Pour rendre compte des combats, les photographes de presse ont mis en place une autre pratique, s’ajoutant à la méthode de l’avant et de l’après : la photographie de composition ou photographie posée. C’est une pratique extrêmement courante qui consiste à faire poser les soldats et les officiers, à demander à certains d’entre eux de jouer les blessés ou les cadavres, afin de faire croire à l’action du combat. La composition de certaines images est parfois évidente, comme c’est le cas de cette photographie soi-disant prise pendant la bataille de Ciudad Juárez (figure 12).

74 Pour la bataille de Ciudad Juárez, 25 occurrences ; pour la Decena Trágica, 72 occurrences, et 130 pour l’invasion de Veracruz.

Figure 12. La Semana Ilustrada, 26 mai 1911. « Révolutionnaires faisant feu depuis un édifice de Juárez, le jour de l’assaut de la ville »
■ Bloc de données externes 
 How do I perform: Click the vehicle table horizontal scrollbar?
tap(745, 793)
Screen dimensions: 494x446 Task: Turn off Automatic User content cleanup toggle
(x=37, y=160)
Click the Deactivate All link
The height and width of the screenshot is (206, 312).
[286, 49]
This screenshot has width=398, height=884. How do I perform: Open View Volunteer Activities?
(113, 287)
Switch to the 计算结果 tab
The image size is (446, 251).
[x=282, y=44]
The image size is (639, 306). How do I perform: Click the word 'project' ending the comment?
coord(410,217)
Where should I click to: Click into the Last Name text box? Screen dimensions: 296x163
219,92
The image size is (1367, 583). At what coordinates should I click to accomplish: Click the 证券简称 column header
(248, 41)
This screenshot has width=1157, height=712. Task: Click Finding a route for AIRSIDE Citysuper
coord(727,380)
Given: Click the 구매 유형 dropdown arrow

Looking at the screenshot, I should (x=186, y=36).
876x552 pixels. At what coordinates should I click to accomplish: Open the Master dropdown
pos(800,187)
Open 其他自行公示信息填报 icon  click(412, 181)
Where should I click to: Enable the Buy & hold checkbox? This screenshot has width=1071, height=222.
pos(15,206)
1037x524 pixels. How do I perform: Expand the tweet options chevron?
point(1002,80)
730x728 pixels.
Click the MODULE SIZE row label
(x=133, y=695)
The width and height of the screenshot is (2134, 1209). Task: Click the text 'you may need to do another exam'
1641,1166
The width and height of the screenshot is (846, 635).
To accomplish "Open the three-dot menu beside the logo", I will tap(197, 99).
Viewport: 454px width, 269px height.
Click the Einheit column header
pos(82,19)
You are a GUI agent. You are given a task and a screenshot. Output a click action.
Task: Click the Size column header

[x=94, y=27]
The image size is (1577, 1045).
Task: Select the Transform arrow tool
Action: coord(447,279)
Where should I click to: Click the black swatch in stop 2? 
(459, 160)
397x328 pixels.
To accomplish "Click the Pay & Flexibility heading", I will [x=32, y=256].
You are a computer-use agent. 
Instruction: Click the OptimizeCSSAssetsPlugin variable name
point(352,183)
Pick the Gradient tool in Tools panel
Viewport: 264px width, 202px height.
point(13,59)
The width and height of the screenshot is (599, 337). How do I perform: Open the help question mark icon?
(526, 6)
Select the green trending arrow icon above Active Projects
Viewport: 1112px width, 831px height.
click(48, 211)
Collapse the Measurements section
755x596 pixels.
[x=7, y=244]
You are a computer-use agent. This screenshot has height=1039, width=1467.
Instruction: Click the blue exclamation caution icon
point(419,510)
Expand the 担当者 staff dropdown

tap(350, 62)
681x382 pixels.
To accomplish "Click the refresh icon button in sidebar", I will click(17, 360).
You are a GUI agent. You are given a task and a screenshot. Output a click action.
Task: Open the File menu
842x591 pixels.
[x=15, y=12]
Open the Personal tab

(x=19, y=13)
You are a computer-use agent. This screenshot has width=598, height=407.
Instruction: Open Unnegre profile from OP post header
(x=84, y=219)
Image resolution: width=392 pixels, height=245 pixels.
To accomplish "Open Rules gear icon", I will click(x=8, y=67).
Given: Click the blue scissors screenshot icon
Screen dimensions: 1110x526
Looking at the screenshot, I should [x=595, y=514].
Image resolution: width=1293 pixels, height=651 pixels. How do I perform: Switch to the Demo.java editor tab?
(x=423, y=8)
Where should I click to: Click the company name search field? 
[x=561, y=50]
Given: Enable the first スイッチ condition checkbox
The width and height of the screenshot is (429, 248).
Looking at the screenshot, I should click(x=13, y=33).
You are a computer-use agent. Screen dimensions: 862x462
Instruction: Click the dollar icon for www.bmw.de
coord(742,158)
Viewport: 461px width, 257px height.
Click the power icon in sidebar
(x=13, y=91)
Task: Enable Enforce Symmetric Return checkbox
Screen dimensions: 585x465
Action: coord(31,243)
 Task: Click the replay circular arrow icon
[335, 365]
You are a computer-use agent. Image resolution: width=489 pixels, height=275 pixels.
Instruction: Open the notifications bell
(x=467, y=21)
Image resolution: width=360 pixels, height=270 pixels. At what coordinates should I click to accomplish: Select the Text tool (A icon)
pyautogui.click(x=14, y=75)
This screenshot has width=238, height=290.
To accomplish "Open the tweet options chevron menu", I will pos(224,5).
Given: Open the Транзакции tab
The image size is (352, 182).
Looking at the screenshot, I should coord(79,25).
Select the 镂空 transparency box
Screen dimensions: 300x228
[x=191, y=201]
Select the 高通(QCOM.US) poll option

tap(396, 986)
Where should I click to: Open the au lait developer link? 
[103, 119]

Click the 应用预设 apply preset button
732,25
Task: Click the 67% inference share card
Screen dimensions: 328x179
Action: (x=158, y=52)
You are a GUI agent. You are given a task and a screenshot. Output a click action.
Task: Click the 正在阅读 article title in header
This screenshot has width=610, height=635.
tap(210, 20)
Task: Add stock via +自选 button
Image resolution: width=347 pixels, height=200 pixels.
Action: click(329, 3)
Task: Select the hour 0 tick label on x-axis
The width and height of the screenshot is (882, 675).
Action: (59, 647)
Les huit soldats (ou les huit hommes jouant le rôle des soldats) pointent leurs fusils dans la même direction. En fonction de cette direction, depuis laquelle viendrait le danger, leur positionnement par rapport aux murs en ruines ne serait pas envisageable s’il s’agissait véritablement d’une situation de combat. En effet, seule la position des deux révolutionnaires se trouvant derrière un petit muret (à droite de la photographie) pourrait paraître plausible, même si on s’attendrait à ce qu’ils soient davantage accroupis afin d’offrir le moins de cible possible à l’ennemi. Les autres soldats qui sont debout devant le mur en ruine sont trop exposés aux balles pour être en train de livrer une bataille. Un détail confirme cette impression : le personnage central porte un pardessus posé sur ses épaules, et non pas enfilé. Il est impensable qu’en plein combat le pardessus n’ait pas glissé. Et l’on ne voit d’ailleurs pas pourquoi il aurait besoin de sa veste s’il était en train de tirer. Le participe présent utilisé dans la légende, « faisant feu », reflète le désir de la rédaction de La Semana Ilustrada de faire croire à une photographie prise en pleine action. Mais l’observation attentive de l’image ne laisse place à aucun doute quant à la véracité de la scène. Cette photographie n’a pu être réalisée au moment des combats.

S’il est très ardu de photographier les affrontements, la couverture des aspects politiques de la Révolution est en revanche à portée de main de tous les photographes. Les changements successifs de gouvernement entre 1910 et 1920 ont donc été largement rapportés en images.